Many families will be breathing a sigh of relief as the school returns that they will not be asked to cover expensive school donation costs.
The 'no-donations' policy brought in by the government last year means it will pay $150 per student to low decile schools in lieu of a donation.
The scheme will cost $63.6 million and is a boost to the budget of many schools. The government money will go to more than 1585 decile 1-7 schools, which can find it difficult to raise funds from their communities.
Christchurch solo mum Dayna Clark knows all too well what the financial pressures of a new school year can like.
"I have four [children] at primary school level, and I've got three at high school level," she said.
"There's stationery and uniforms and things like that ... it's very hard to maintain. Especially the expensive uniforms. The scheme would definitely help a lot... just being able to go out and get the stuff without having to save up for it."
The average school donation in New Zealand is $147.75.
Covering that cost is massive for many families - and the opt-in no donations scheme aims to help with the back-to-school struggle.
New Zealand Principal Federation National President and Hastings School Principal Perry Rush said it would make a major difference, but he was gutted higher decile schools were missing out.
"We're taking about an additional $60,000 worth of income. We are expecting to be able to pass on about $100 per family in terms of savings ... variable for varying schools depending on the programmes they offer," he said.
Clark said an extra $100 dollars in her pocket meant a chance for her kids to join extracurricular activities and have more opportunities.

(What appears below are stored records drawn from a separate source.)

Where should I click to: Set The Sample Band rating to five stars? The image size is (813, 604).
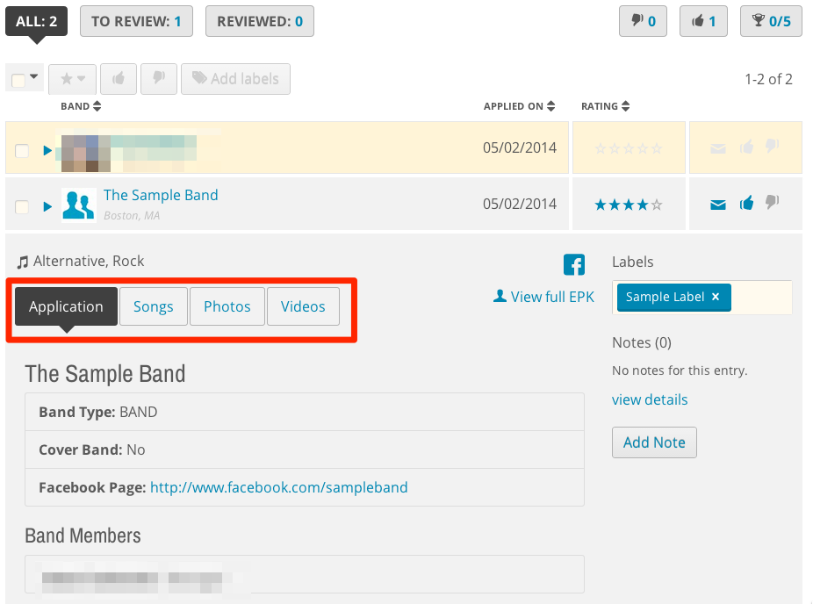tap(657, 205)
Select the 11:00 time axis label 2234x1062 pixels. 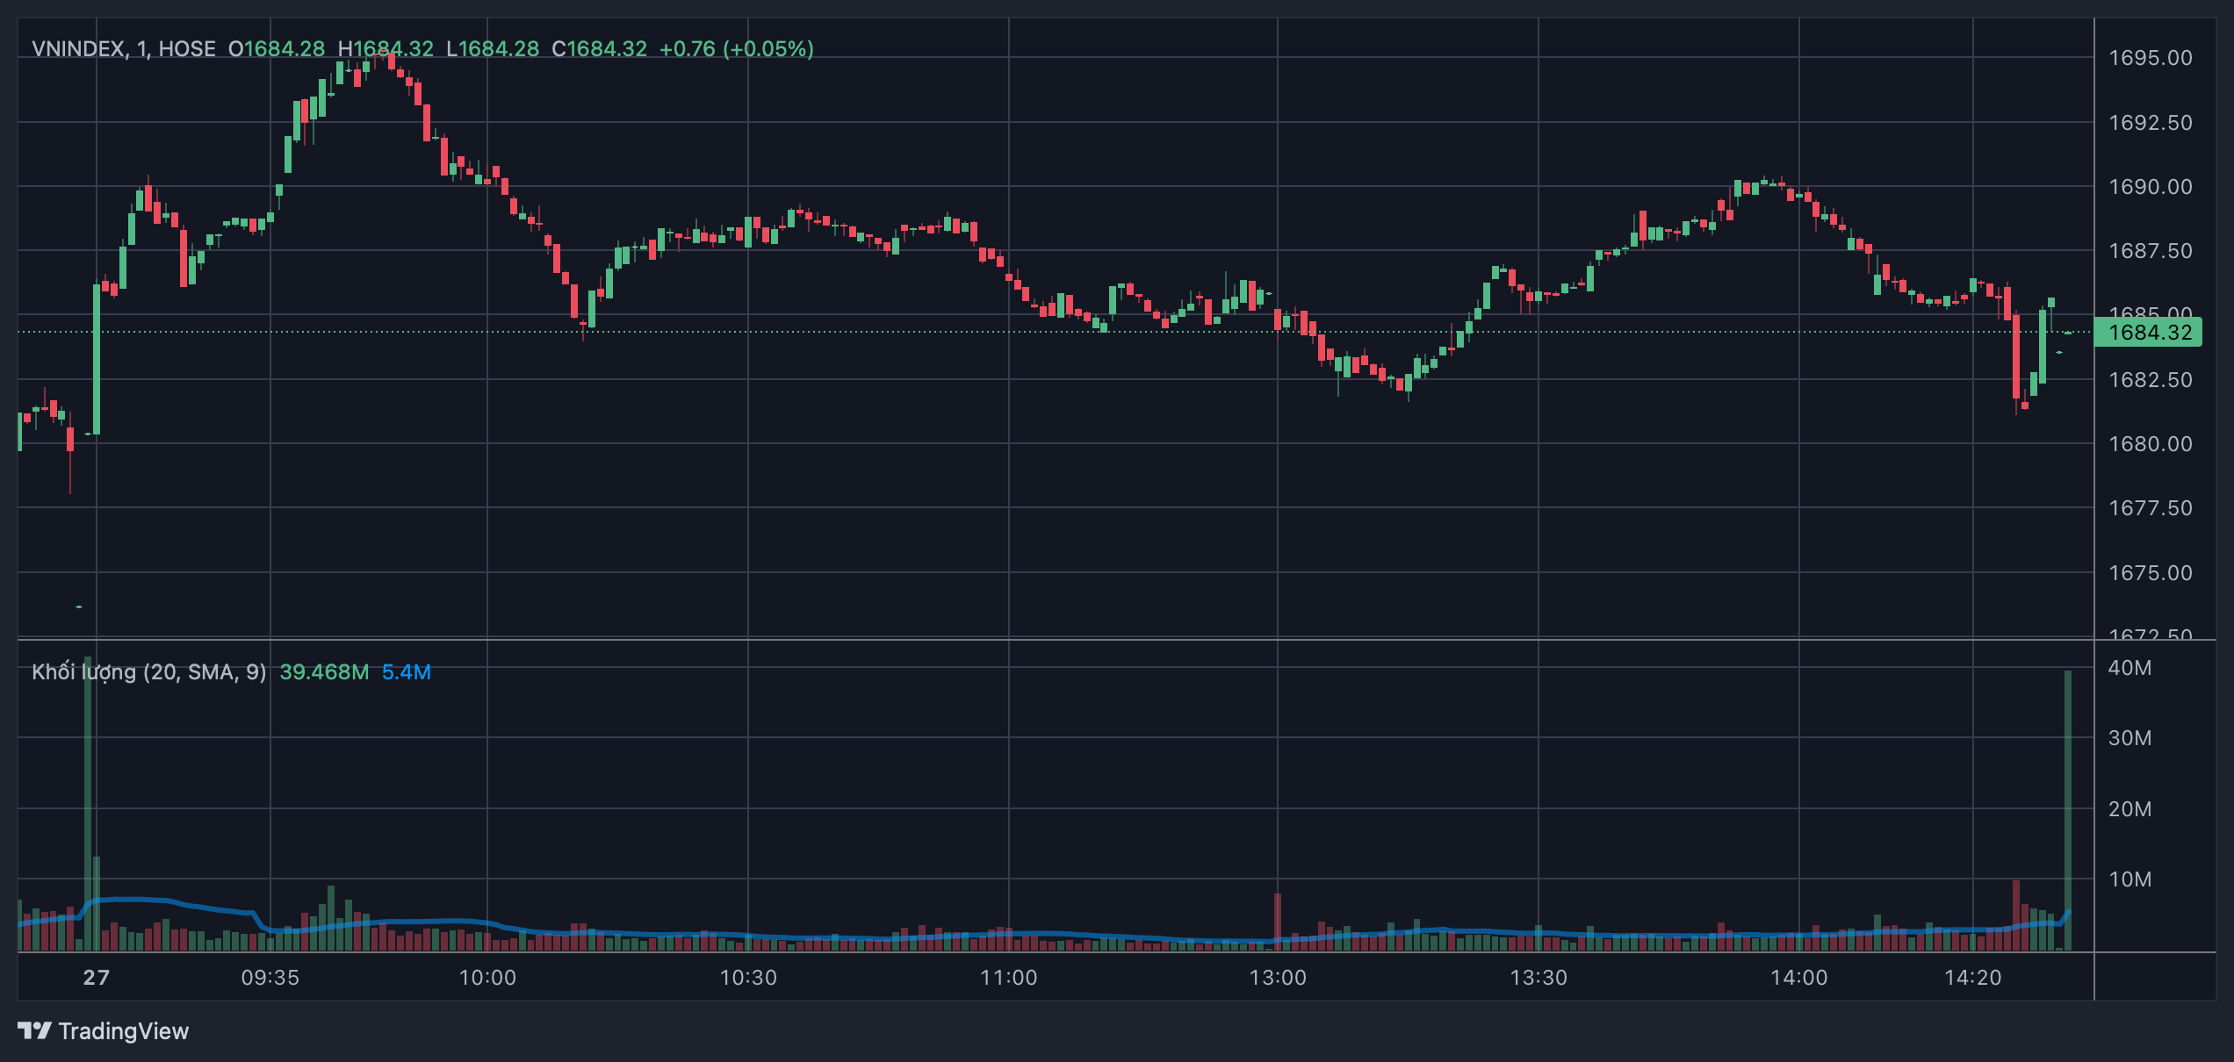(1009, 978)
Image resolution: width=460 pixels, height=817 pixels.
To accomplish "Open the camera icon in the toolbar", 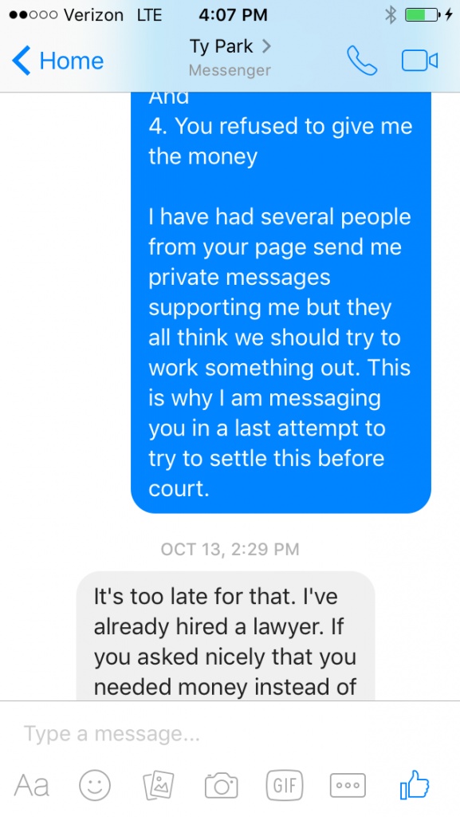I will pos(221,786).
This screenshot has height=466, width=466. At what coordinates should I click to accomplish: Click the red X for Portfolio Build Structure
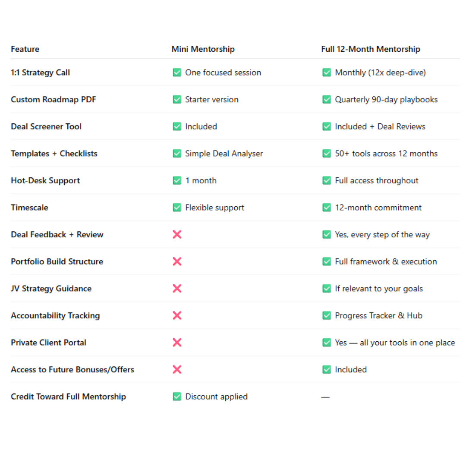[177, 261]
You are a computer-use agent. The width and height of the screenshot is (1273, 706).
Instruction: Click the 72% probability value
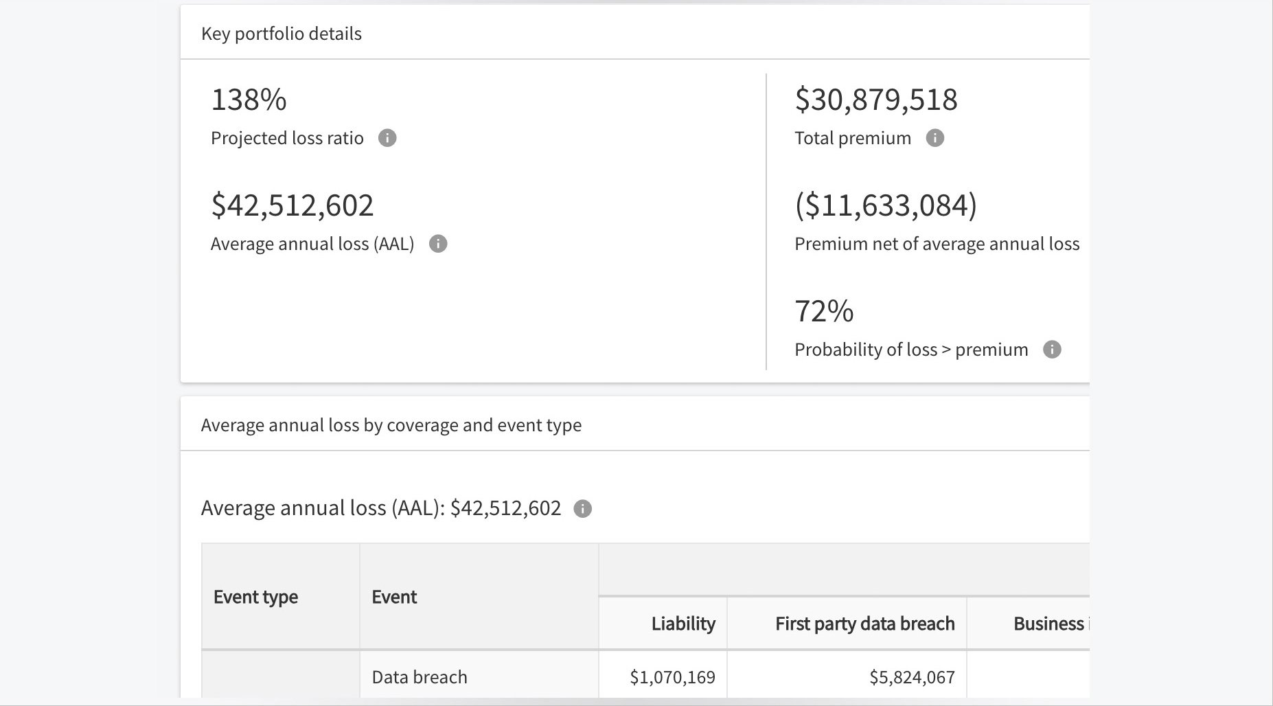(x=824, y=311)
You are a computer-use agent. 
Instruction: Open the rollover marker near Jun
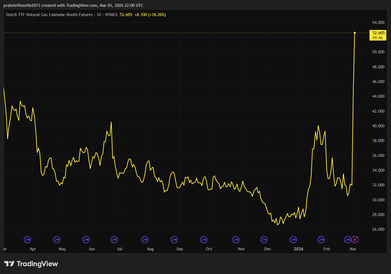tap(86, 240)
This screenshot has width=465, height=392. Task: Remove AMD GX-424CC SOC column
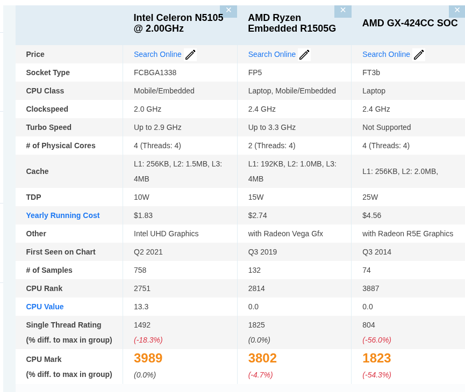click(x=457, y=11)
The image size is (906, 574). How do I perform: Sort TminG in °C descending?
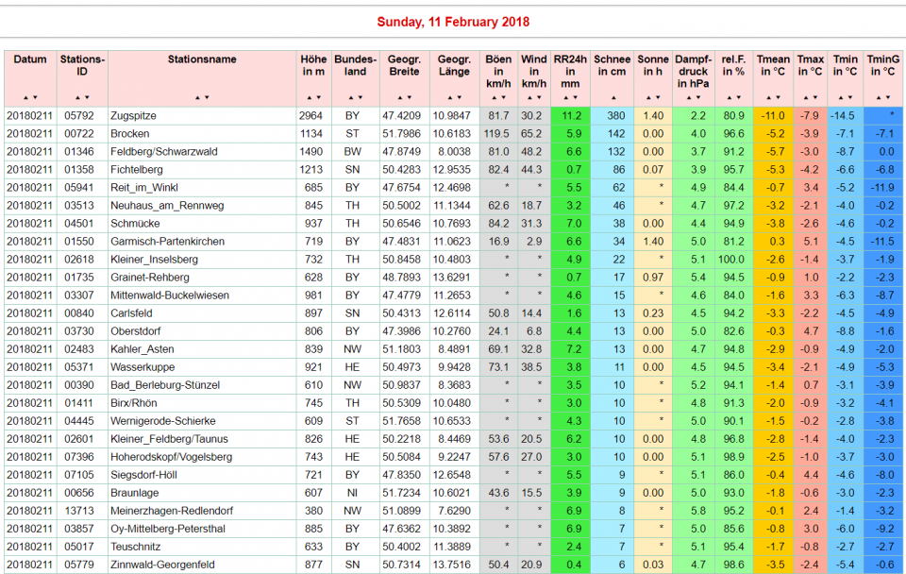(x=888, y=97)
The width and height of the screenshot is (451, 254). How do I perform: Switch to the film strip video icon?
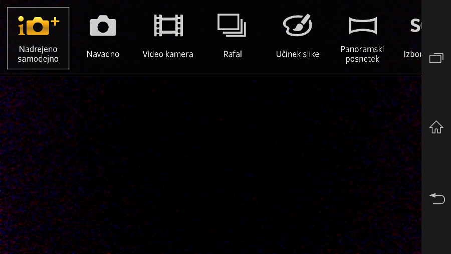[x=168, y=26]
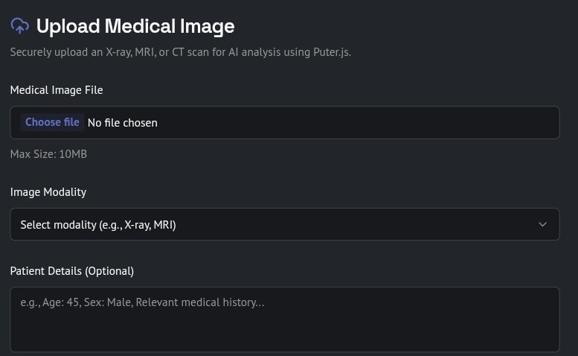Click 'Relevant medical history...' in the placeholder

(200, 302)
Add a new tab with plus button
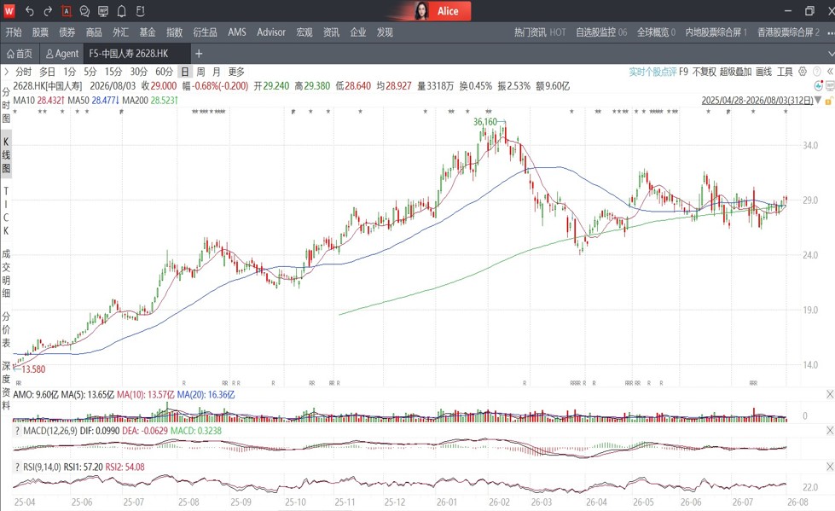Image resolution: width=835 pixels, height=511 pixels. pos(199,54)
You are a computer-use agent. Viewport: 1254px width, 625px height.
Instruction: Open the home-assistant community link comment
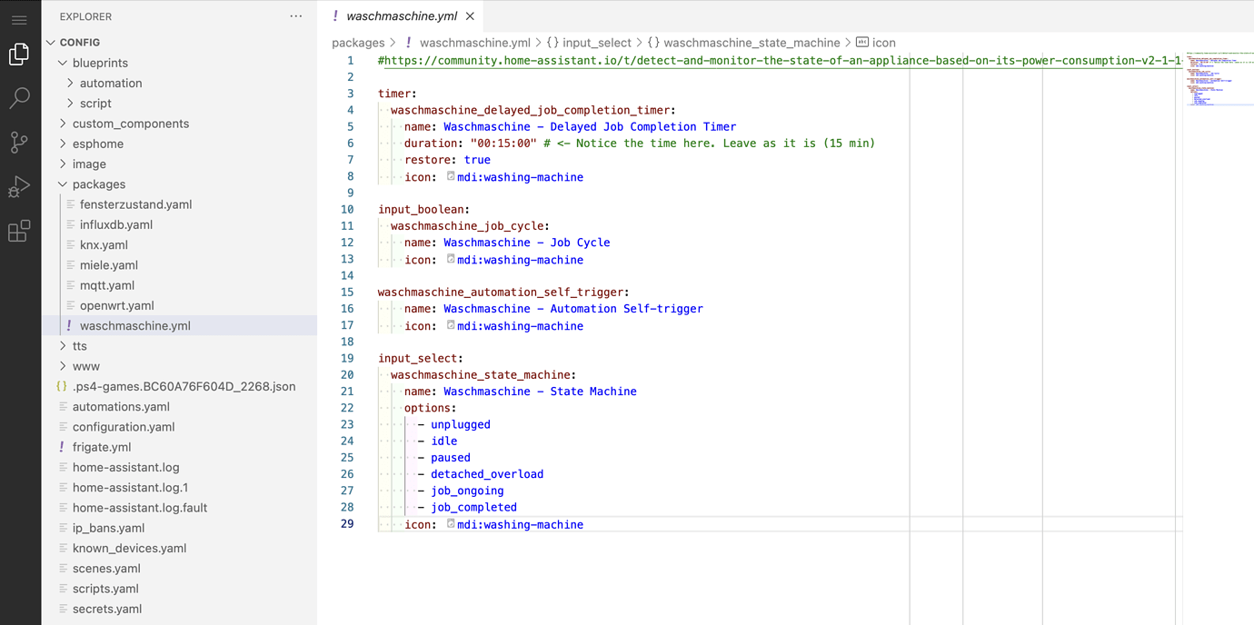pos(636,60)
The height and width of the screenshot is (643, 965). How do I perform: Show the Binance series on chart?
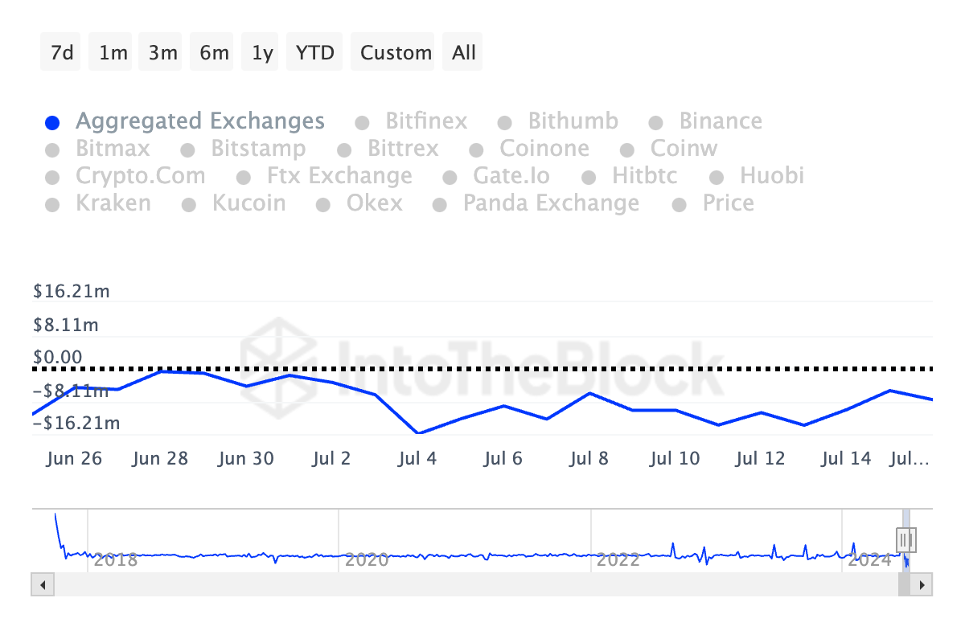coord(656,123)
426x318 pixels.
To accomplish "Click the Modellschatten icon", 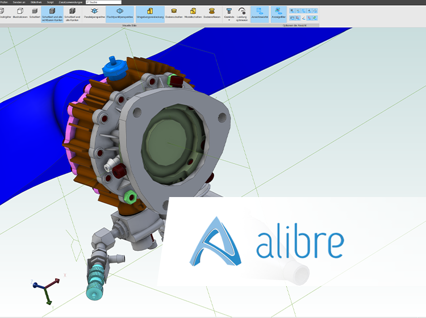I will pos(193,13).
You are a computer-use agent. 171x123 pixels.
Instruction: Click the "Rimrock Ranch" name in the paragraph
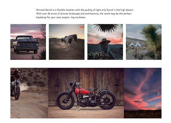(x=44, y=10)
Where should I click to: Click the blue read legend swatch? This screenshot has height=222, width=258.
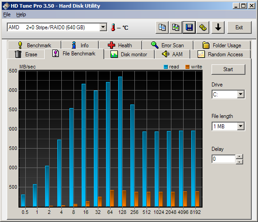click(166, 67)
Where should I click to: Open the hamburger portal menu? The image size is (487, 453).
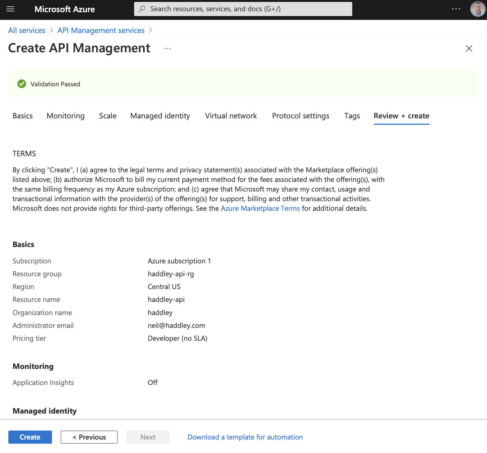[x=11, y=9]
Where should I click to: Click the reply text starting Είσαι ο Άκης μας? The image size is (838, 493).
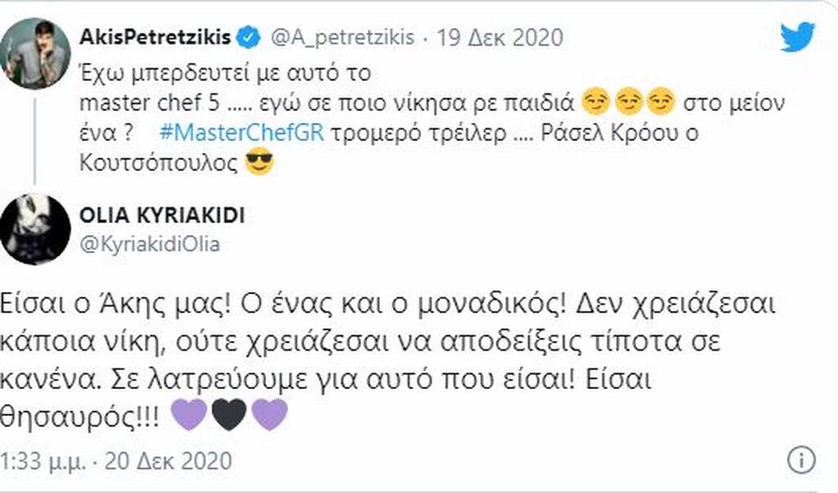tap(387, 361)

Many parents will still have to pay for their children's stationery and uniforms, but some schools were going above and beyond for some of the estimated 250,000 New Zealand kids living in poverty.
Rush said he would like to see the government look into covering costs of school camps which is a staple experience for kids growing up in New Zealand, because many families found that unaffordable which meant their children would miss out.
For the last five years, Palmerston North's Ross Intermediate School has provided stationery to its students for free and removed costs for sports.
Principal Wayne Jenkins said "we've made the conscious decision to not charge our students and ultimately our community for sports activities, stationery and costs related to delivering the curriculum ... students can do so without feeling a burden on their family."
The school now budgeted about $50,000 per year to cover the costs for its 620 students - about $80 per student.
He said although it may be unattainable for some schools, he believed investing in a child's life and relieving the pressures of back to school stress must be prioritised.